Three executives of firearm-related organizations in Maine took aim at the 72-hour waiting period for gun purchases in an op-ed published in the Sunday Telegram on Jan. 26 (“Firearm rights are under continued assault in Maine“). “No longer can a woman in desperate need of self-defense from an abuser purchase a firearm to protect her family in her time of need,” they wrote.
They express no concern about that same abuser, who can buy firearms the same day he speeds home to kill that woman. If she has the gun ready at all times to shoot him at the moment he attacks her, she might get away with it in court, but maybe not. And meanwhile, that loaded gun is itself a danger to others, such as her children. Now, if she takes the opportunity to kill her abuser when he is asleep on the couch, she could be charged with murder.
In the same letters section, we heard from a man in Tenants Harbor whose severely depressed son shot himself dead the same day he bought a firearm. He might have sought help if the waiting period had been in effect.

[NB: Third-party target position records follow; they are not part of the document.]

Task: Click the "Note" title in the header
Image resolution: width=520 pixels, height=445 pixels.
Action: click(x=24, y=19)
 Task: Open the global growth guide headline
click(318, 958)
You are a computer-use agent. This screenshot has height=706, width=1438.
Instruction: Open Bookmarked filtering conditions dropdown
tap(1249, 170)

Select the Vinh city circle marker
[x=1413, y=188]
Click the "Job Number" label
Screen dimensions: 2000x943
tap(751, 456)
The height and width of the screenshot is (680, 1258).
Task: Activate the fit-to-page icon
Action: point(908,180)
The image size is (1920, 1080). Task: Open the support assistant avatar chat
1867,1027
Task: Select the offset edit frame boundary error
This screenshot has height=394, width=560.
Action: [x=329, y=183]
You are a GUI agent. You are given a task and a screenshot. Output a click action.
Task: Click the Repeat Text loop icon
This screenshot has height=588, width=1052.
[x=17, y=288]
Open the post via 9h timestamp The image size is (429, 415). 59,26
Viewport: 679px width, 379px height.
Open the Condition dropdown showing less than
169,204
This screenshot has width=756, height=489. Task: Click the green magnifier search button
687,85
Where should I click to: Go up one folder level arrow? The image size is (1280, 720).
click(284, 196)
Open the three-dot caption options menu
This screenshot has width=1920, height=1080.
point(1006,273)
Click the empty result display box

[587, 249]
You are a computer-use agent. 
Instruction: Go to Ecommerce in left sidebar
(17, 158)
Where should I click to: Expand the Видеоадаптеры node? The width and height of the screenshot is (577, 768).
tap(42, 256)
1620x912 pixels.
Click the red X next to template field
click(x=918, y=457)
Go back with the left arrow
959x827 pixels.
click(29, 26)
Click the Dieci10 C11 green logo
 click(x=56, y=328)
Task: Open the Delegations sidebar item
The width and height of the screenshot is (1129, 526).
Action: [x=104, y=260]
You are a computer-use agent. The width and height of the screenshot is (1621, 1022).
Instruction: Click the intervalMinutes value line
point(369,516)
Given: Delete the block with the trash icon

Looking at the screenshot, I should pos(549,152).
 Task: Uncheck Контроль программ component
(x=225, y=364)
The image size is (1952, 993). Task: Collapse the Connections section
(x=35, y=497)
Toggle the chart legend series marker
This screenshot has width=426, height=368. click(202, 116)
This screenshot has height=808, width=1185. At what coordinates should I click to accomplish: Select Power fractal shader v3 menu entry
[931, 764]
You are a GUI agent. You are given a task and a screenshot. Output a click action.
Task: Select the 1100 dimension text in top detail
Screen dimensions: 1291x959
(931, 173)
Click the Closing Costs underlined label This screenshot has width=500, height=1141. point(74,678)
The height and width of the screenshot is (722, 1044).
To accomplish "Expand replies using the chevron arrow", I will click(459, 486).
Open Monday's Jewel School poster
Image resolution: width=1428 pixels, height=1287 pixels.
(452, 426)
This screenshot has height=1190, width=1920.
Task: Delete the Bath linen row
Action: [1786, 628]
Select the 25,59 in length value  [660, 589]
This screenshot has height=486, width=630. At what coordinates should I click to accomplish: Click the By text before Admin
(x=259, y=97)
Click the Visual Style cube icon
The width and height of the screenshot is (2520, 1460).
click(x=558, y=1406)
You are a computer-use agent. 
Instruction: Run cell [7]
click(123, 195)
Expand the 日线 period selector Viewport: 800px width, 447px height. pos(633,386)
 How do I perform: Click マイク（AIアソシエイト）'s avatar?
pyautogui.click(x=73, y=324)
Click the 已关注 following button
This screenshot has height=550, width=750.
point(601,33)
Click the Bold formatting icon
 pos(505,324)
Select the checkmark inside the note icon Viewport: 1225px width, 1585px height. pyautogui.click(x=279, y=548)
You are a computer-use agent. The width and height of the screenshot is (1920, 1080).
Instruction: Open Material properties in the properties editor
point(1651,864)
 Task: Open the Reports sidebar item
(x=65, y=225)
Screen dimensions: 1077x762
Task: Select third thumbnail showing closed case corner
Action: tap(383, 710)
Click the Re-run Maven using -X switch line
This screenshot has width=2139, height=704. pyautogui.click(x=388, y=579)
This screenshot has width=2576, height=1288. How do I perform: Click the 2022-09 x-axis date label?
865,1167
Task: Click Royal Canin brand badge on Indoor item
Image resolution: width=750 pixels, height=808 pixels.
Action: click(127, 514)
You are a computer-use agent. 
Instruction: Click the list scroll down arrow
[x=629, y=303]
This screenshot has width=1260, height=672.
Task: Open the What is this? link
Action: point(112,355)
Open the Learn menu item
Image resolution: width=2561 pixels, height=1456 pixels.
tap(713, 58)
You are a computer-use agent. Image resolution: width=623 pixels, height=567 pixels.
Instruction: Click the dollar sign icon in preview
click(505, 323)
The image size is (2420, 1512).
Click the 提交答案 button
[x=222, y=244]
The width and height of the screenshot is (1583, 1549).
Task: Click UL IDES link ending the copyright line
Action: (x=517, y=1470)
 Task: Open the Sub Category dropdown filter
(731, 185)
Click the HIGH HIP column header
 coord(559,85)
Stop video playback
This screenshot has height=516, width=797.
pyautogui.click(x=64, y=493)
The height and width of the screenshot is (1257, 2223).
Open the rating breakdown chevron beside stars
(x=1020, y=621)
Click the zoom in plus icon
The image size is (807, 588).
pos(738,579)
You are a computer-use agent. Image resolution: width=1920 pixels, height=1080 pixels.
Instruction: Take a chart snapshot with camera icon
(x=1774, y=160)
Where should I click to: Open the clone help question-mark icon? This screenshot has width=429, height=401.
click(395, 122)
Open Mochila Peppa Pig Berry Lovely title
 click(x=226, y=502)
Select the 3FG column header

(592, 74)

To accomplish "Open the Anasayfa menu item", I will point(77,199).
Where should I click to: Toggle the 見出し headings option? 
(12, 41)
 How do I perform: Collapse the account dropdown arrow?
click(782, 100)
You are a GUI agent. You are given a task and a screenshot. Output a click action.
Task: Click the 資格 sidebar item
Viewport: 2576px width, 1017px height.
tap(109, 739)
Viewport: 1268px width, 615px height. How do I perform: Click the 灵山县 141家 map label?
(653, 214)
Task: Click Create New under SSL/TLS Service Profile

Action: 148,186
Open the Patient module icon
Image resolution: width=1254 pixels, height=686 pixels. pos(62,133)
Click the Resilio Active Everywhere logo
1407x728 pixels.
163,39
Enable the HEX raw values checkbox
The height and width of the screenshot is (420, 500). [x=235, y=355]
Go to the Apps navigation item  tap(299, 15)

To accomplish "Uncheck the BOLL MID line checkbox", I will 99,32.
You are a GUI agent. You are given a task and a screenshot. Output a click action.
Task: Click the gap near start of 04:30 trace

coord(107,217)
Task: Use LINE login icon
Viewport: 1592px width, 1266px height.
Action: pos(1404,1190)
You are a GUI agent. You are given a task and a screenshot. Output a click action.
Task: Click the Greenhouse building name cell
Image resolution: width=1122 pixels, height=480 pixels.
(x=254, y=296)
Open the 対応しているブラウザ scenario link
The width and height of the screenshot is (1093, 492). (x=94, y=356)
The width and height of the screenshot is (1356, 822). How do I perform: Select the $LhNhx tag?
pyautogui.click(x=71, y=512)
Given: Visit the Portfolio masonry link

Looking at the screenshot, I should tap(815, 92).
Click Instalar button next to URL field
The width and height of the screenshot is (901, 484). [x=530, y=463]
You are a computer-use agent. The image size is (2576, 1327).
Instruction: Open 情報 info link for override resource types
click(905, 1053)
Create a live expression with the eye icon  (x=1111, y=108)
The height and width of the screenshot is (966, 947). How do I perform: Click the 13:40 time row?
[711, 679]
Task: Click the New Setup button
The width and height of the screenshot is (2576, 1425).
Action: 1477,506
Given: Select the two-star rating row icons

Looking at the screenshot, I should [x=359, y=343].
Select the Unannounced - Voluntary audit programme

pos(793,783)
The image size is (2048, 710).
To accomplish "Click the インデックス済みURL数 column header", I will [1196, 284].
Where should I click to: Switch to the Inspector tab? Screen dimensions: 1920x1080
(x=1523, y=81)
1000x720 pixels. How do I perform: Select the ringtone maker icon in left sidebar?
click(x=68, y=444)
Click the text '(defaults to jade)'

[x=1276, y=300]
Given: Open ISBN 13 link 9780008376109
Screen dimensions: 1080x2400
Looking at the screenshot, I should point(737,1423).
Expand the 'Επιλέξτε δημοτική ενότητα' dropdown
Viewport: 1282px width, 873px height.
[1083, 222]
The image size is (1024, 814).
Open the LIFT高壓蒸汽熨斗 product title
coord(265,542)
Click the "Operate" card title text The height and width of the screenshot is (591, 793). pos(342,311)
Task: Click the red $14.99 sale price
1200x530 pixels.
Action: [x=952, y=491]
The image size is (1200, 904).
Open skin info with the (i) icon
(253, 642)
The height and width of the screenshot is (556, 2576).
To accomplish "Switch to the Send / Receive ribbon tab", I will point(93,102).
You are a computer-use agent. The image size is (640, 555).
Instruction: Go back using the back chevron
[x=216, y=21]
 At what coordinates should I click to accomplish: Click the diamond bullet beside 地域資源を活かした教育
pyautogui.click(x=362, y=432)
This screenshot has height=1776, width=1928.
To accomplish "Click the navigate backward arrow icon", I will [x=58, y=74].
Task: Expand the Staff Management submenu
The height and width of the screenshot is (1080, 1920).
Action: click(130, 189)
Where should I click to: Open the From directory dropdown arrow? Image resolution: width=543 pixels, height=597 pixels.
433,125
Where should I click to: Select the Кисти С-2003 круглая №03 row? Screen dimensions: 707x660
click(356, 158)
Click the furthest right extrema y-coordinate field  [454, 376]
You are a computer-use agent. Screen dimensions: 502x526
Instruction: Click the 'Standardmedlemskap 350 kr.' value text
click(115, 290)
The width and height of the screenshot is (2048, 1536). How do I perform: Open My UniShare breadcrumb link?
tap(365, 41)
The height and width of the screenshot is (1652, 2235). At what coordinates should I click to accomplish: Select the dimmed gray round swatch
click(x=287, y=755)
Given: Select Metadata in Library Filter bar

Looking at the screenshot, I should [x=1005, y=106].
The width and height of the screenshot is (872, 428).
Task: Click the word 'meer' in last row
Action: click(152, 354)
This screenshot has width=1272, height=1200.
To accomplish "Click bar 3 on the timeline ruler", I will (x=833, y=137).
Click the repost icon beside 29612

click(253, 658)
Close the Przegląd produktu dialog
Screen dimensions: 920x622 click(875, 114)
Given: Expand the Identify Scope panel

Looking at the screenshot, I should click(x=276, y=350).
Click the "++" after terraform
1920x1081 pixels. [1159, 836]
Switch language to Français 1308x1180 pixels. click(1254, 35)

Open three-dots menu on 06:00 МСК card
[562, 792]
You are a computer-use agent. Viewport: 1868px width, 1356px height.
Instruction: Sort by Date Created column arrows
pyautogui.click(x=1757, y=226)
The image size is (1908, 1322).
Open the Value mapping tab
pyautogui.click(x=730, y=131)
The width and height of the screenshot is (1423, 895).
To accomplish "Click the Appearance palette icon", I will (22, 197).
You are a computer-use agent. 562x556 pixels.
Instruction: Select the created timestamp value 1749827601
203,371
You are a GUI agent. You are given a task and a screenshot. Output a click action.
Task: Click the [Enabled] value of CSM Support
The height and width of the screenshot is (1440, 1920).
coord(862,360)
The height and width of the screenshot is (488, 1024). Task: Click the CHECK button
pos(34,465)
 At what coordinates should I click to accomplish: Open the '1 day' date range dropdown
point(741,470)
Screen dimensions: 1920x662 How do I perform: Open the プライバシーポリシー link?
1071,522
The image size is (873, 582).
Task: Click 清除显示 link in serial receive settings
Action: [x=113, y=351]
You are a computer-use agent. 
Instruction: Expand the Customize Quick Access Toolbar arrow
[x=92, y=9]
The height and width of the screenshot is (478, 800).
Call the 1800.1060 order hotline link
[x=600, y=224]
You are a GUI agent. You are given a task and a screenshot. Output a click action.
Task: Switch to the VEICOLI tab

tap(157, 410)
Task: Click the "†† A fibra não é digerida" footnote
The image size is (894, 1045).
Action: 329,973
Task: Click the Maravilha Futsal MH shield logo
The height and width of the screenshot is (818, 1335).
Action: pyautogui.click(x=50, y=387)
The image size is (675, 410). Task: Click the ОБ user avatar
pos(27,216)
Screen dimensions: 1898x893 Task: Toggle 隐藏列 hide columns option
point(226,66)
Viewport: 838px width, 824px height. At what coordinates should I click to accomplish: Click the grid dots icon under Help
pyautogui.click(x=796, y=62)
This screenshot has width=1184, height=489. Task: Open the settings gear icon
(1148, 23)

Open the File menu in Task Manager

Using women to rationalize gun rights and oppose reasonable restrictions is twisted, even sinister. In the same paper, although writing on a different subject, Victoria Hugo-Vidal wrote, “Politicians keep using the concept of our (women’s) safety and protection as a bludgeon against minorities while actively ignoring actual dangers.” The same can be said of those who oppose efforts for the safer use of firearms.